## Document passage
------------------------------------------------

Released: Mar 01st, 1991
Running Time: 75
Director: Ron Jeremy
Company: Infinity Film
Cast: Hans Mueller, Heather Lere, T.T. Boy, Wayne Summers, Robin Lee (Fallon), Madison (I), Cara Lott, Don Fernando, Renee Foxxe, Max Stryde (Joel Shultz)
Critical Rating: AAA
Pretty package on feature film.
I so much wanted to give this flick a rave review because it seemed to have great potential - shot on film, large cast, often witty script, creative sets and good costumes - but it's marred by jumbled sound quality and full of lots of "almosts." It's almost great, but not quite.
The movie opens in the same exact living room we saw in A Night at the Waxworks. In fact, Max Stryde plays a similar character to the Peter North/nebbish/virgin in Waxworks.

------------------------------------------------

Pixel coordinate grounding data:
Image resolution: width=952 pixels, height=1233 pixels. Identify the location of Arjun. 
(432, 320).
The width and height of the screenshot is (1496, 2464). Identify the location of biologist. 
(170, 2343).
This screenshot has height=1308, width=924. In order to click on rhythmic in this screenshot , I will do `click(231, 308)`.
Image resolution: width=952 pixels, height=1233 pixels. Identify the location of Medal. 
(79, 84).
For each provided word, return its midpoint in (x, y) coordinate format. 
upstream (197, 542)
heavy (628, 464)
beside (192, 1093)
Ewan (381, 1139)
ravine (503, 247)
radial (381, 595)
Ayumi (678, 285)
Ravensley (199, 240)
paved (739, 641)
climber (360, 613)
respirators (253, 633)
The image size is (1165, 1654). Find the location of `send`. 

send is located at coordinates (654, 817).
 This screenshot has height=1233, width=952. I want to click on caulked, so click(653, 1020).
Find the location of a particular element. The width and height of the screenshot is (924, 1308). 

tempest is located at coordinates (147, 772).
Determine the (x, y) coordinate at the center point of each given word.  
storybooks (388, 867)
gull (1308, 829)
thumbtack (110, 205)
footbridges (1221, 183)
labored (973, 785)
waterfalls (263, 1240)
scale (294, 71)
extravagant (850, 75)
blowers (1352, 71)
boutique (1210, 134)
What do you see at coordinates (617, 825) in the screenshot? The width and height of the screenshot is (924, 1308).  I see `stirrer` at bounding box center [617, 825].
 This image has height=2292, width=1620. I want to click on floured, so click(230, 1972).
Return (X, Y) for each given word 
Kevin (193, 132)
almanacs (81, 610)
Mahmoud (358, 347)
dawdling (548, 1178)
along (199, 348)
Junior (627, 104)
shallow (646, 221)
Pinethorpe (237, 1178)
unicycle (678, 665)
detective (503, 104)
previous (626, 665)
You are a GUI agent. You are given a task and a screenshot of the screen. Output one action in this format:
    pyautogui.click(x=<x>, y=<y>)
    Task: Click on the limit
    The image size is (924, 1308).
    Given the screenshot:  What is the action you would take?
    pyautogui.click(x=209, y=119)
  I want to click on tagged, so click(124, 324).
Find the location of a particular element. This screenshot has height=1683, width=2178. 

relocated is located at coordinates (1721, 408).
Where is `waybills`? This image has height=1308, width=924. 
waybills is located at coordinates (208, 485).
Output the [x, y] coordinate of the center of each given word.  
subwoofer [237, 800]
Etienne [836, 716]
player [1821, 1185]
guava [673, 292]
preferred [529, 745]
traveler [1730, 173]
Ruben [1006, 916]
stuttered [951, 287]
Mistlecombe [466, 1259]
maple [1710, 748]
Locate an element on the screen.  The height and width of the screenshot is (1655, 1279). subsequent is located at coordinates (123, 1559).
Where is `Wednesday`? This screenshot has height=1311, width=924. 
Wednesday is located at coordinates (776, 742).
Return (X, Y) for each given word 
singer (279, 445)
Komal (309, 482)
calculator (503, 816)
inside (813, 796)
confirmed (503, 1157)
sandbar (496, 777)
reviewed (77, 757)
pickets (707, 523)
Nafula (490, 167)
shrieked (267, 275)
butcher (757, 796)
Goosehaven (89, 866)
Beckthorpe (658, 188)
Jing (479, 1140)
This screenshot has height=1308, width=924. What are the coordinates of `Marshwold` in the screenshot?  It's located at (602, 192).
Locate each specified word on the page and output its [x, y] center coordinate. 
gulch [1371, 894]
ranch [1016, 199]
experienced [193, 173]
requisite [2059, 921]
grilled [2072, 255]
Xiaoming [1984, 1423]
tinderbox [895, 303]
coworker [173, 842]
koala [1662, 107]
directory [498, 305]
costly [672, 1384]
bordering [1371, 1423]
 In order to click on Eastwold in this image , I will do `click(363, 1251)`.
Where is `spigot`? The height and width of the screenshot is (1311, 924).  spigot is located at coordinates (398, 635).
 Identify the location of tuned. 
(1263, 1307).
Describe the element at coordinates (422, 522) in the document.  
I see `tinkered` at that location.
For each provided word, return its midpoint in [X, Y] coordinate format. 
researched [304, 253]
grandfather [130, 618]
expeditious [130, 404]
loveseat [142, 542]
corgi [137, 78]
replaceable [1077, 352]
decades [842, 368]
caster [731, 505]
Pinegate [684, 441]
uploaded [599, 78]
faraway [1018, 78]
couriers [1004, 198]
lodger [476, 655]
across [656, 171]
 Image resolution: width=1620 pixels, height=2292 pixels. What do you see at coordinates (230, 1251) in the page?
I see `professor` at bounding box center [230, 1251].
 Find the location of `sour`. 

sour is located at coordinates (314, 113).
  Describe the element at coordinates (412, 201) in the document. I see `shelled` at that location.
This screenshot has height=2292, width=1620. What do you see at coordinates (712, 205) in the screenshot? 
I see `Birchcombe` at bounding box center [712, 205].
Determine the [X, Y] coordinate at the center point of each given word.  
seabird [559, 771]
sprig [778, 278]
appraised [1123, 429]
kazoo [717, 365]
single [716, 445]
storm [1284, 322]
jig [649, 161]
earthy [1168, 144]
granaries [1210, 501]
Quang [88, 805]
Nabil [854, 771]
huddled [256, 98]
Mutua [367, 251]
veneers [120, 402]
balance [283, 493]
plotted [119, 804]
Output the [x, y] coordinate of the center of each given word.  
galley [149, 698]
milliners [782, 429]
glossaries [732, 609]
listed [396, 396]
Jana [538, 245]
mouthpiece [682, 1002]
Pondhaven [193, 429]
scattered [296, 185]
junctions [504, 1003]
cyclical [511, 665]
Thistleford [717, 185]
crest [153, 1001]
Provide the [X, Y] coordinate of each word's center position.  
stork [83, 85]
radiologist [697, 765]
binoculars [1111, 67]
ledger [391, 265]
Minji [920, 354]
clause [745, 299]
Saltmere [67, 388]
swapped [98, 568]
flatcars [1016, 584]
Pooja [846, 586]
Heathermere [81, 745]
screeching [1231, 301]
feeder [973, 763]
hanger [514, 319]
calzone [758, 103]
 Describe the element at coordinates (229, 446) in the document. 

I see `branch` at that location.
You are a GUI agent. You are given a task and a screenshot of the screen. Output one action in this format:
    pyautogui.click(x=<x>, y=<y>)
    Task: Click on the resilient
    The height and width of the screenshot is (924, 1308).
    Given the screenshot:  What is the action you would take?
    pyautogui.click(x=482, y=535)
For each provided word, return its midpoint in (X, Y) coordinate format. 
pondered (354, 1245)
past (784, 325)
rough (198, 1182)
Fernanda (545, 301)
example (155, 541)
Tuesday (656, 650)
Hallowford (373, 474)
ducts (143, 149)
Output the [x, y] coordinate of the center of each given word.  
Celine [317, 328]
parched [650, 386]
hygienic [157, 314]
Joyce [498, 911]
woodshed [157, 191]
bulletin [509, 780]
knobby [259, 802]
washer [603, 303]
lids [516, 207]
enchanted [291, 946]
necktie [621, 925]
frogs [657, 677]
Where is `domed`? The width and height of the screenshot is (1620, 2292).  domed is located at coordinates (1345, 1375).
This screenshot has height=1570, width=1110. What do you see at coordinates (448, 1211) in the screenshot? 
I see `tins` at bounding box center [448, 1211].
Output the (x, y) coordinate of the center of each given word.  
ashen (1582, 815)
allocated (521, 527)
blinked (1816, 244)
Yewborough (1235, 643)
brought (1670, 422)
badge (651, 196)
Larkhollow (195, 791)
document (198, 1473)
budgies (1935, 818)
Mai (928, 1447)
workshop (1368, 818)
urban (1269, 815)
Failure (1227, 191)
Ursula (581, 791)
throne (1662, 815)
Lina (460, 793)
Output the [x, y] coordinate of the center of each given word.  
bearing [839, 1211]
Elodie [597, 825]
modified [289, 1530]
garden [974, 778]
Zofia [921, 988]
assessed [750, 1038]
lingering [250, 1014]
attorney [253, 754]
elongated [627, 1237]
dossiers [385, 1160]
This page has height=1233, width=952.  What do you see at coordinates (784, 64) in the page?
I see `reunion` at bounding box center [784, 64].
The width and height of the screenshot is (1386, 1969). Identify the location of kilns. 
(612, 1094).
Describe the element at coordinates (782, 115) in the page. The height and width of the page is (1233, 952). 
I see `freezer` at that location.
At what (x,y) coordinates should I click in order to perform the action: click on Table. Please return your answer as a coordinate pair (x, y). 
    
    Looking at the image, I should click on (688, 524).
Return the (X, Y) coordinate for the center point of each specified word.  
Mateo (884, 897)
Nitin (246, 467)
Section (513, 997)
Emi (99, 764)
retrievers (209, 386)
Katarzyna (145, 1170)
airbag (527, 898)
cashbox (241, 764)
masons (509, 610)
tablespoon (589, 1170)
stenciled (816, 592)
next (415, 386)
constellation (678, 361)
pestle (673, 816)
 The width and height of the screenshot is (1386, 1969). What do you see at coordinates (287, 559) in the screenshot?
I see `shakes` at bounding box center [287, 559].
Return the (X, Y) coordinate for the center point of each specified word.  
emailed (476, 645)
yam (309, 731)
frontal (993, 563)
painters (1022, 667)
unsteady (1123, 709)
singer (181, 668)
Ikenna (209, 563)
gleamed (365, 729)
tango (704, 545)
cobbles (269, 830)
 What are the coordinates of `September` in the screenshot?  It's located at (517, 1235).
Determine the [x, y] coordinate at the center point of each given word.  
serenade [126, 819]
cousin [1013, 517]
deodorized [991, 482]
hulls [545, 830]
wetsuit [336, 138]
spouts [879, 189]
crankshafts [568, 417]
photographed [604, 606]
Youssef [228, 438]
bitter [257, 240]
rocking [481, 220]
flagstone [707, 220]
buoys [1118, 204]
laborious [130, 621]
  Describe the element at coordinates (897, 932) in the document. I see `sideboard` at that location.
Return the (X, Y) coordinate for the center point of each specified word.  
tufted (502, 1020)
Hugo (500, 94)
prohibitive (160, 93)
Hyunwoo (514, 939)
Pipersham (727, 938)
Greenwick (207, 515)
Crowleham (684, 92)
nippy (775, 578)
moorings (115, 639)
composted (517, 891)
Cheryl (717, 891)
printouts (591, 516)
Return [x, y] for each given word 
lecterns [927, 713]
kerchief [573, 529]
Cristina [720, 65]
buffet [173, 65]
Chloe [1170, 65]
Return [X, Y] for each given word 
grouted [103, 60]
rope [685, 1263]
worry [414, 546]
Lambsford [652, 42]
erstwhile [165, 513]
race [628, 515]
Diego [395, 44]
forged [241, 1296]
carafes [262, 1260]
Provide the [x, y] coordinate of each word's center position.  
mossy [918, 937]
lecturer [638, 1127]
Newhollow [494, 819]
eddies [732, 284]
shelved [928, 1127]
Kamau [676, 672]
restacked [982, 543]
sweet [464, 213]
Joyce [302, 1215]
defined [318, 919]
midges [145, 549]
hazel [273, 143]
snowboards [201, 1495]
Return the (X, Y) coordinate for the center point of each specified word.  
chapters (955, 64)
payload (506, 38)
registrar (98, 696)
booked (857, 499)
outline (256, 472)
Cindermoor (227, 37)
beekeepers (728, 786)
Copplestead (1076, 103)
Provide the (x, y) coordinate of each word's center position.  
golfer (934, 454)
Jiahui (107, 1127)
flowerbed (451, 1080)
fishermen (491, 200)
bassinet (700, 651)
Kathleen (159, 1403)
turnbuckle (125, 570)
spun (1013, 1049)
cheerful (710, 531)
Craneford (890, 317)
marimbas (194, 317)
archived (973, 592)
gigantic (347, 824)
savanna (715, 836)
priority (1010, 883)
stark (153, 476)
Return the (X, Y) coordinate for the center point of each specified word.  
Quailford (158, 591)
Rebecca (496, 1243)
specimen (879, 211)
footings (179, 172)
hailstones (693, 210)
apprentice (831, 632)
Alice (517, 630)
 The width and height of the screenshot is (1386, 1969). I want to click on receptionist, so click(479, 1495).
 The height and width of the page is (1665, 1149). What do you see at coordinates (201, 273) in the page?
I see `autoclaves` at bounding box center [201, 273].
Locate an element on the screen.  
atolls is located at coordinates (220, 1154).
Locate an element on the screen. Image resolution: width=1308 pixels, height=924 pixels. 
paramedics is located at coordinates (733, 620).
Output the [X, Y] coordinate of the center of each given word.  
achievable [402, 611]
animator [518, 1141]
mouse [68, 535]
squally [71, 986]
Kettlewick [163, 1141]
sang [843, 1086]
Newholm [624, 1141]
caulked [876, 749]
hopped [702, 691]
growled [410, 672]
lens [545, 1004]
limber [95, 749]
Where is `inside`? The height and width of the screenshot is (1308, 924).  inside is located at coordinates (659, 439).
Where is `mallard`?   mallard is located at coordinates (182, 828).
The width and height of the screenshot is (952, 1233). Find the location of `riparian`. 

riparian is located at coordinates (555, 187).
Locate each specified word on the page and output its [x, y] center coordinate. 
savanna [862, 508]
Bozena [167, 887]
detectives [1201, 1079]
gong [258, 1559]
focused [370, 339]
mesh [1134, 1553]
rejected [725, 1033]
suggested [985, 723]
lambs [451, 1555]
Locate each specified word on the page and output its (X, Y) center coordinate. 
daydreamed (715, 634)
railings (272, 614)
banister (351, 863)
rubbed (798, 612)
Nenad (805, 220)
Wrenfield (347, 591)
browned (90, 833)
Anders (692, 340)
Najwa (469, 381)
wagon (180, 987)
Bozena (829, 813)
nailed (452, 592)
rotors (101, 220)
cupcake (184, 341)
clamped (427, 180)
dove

------------------------------------------------

## Work order 1
Copy the passage of the film review that opens with the words "Critical Rating: AAA" and closes with "but not quite.", replacing "flick" with "movie".
## Work order 2
In the film review, the movie opens in the same living room seen in which other film?
The records aren't needed for any of this.

## Your response 1
Critical Rating: AAA
Pretty package on feature film.
I so much wanted to give this movie a rave review because it seemed to have great potential - shot on film, large cast, often witty script, creative sets and good costumes - but it's marred by jumbled sound quality and full of lots of "almosts." It's almost great, but not quite.

## Your response 2
A Night at the Waxworks